(Beginning of DATASET RECORDS)

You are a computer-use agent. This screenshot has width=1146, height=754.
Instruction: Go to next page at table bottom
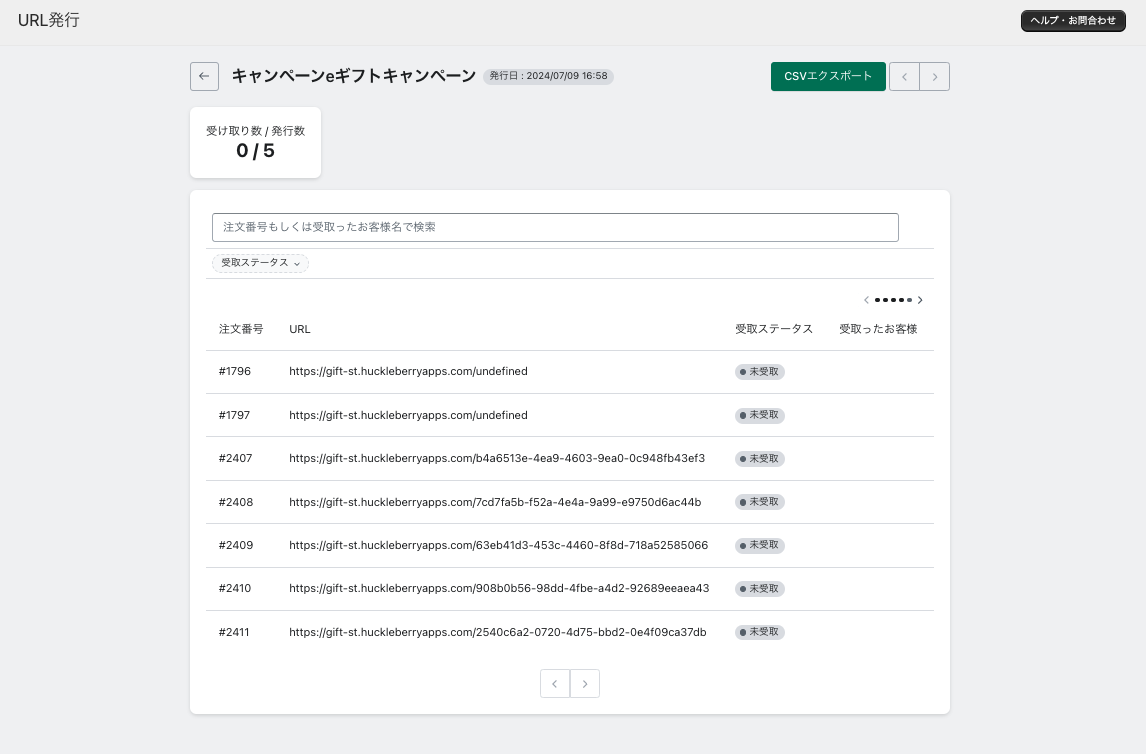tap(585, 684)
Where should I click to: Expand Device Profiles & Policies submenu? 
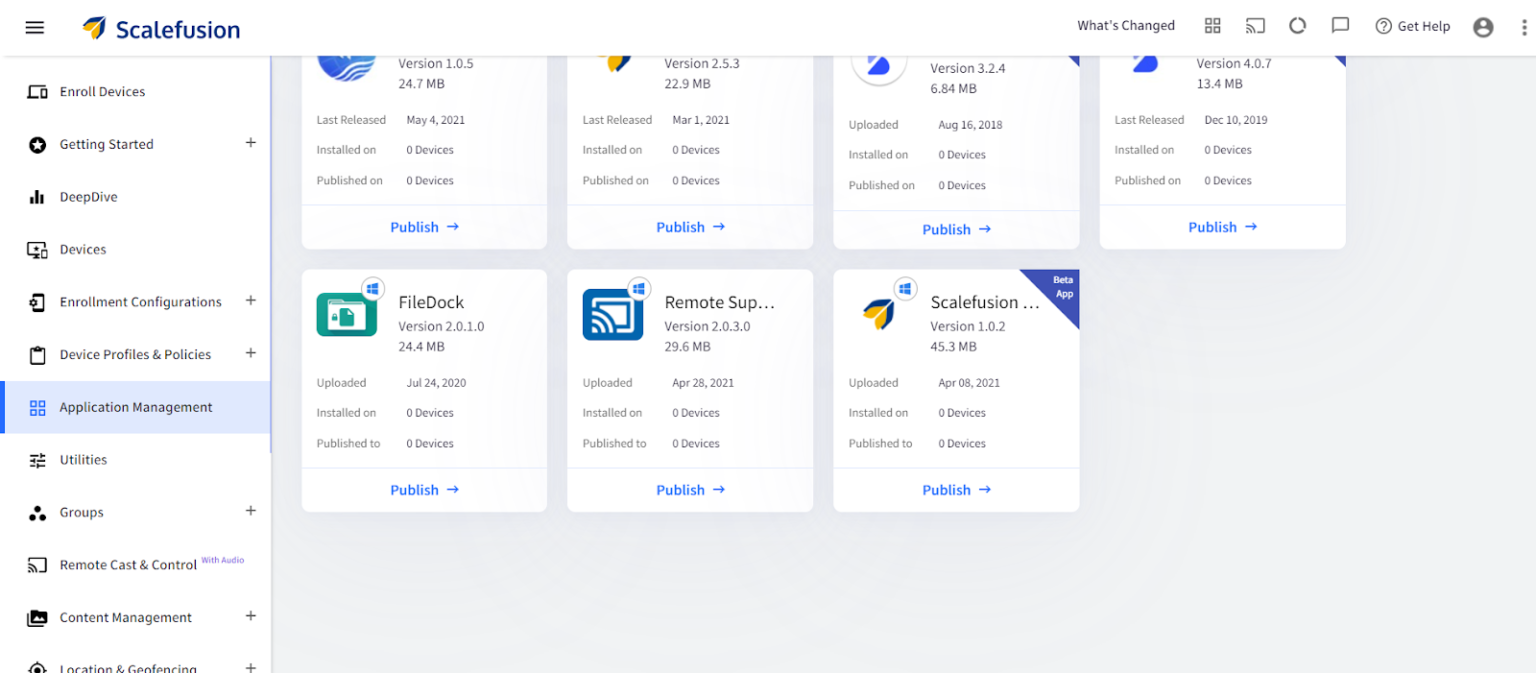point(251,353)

(End of DATASET RECORDS)
(Beginning of DATASET RECORDS)

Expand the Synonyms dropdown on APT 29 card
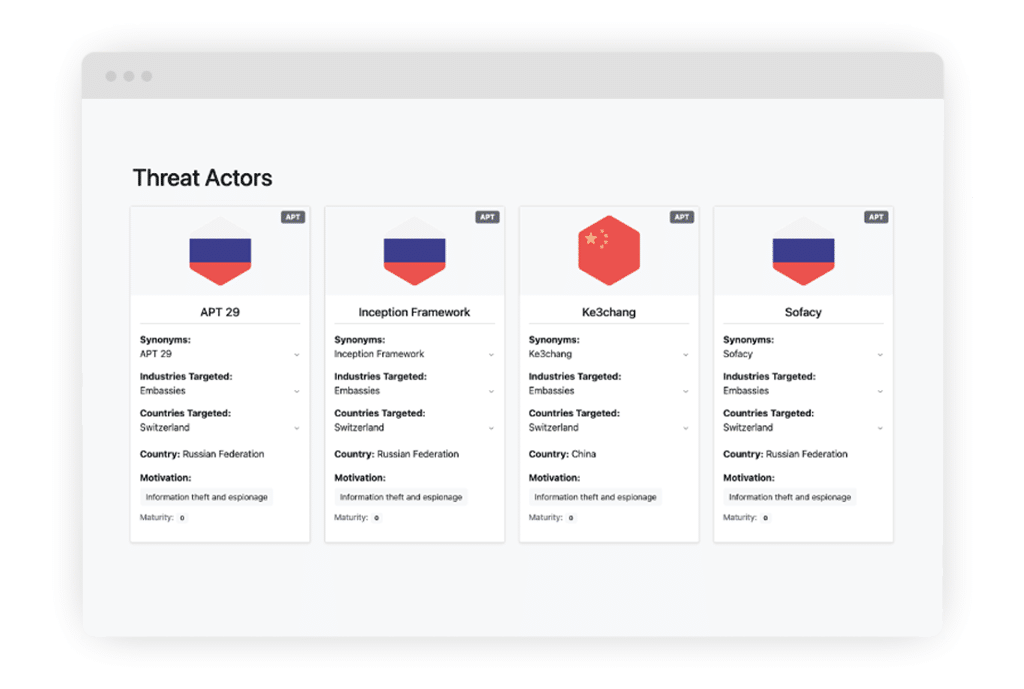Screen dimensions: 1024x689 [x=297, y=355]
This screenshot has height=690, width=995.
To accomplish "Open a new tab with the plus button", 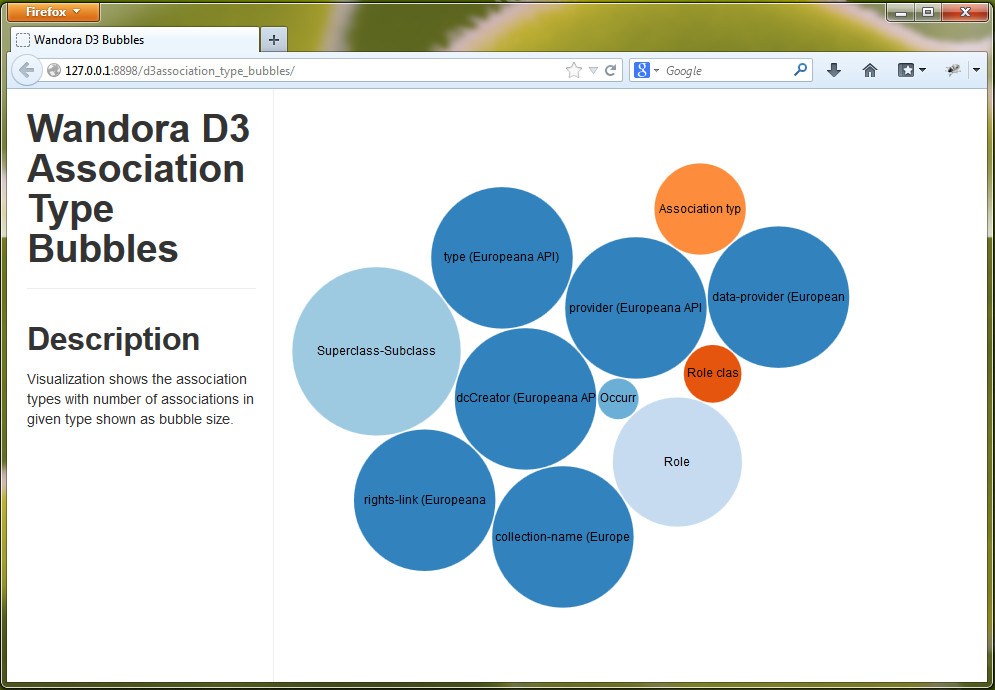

(End of DATASET RECORDS)
(Beginning of DATASET RECORDS)

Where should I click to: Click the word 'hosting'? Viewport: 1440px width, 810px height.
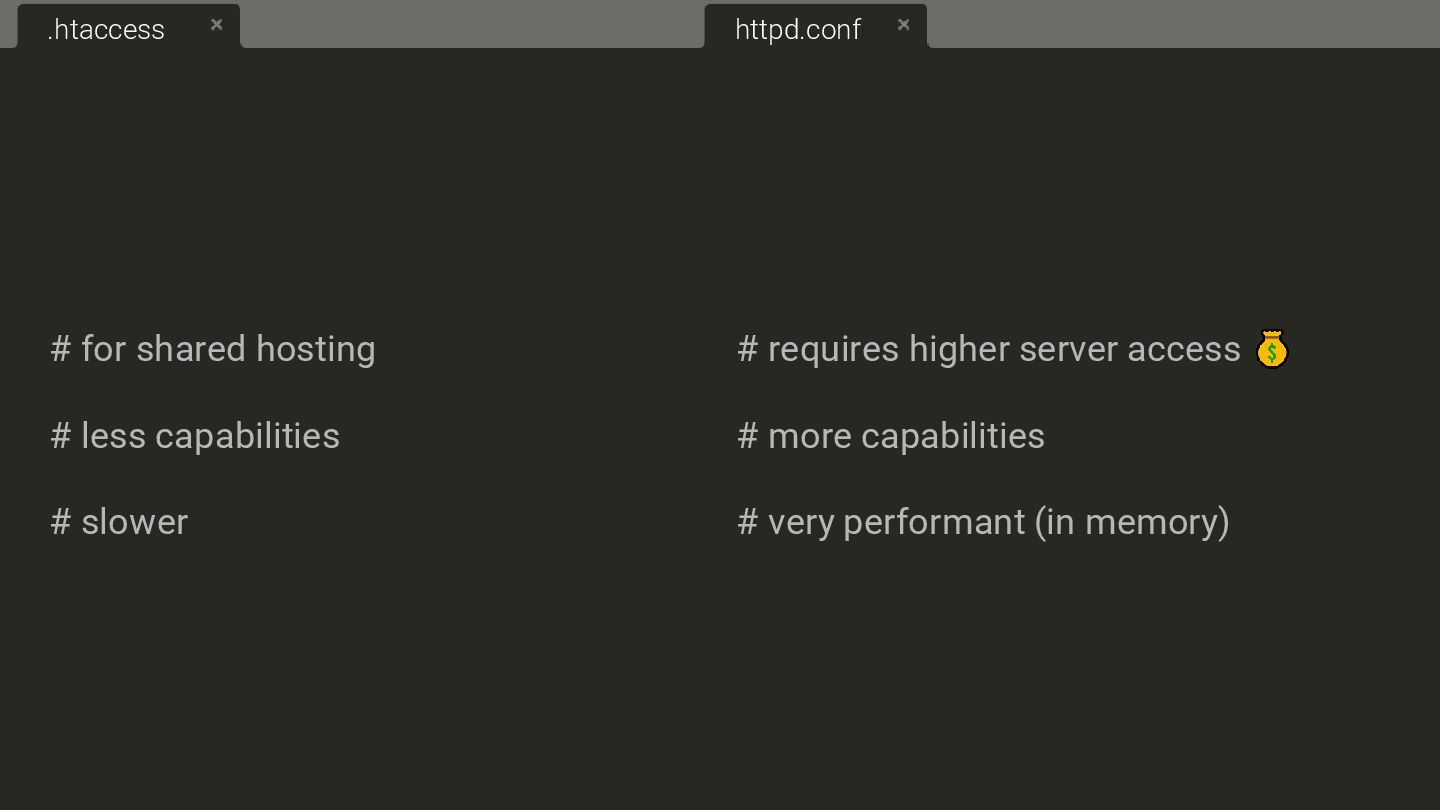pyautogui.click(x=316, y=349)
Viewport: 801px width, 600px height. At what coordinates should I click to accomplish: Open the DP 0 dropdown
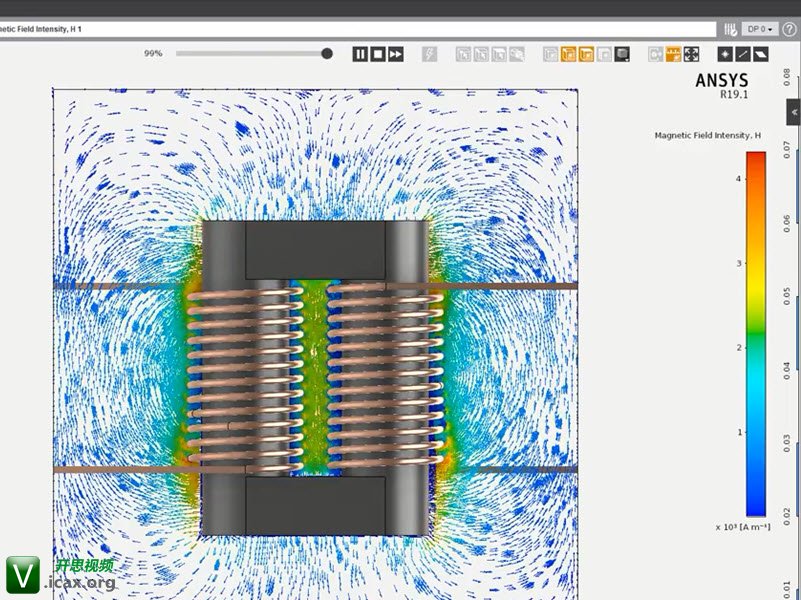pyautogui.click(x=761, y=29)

(End of DATASET RECORDS)

▶ DIRECTIONS FOR THIS TASK
Search the entries for "screenshot" and copy out each line that has it.

▶ EXPECTED ANSWER
You are a computer-use agent. This screenshot has width=1146, height=754.
This screenshot has height=690, width=995.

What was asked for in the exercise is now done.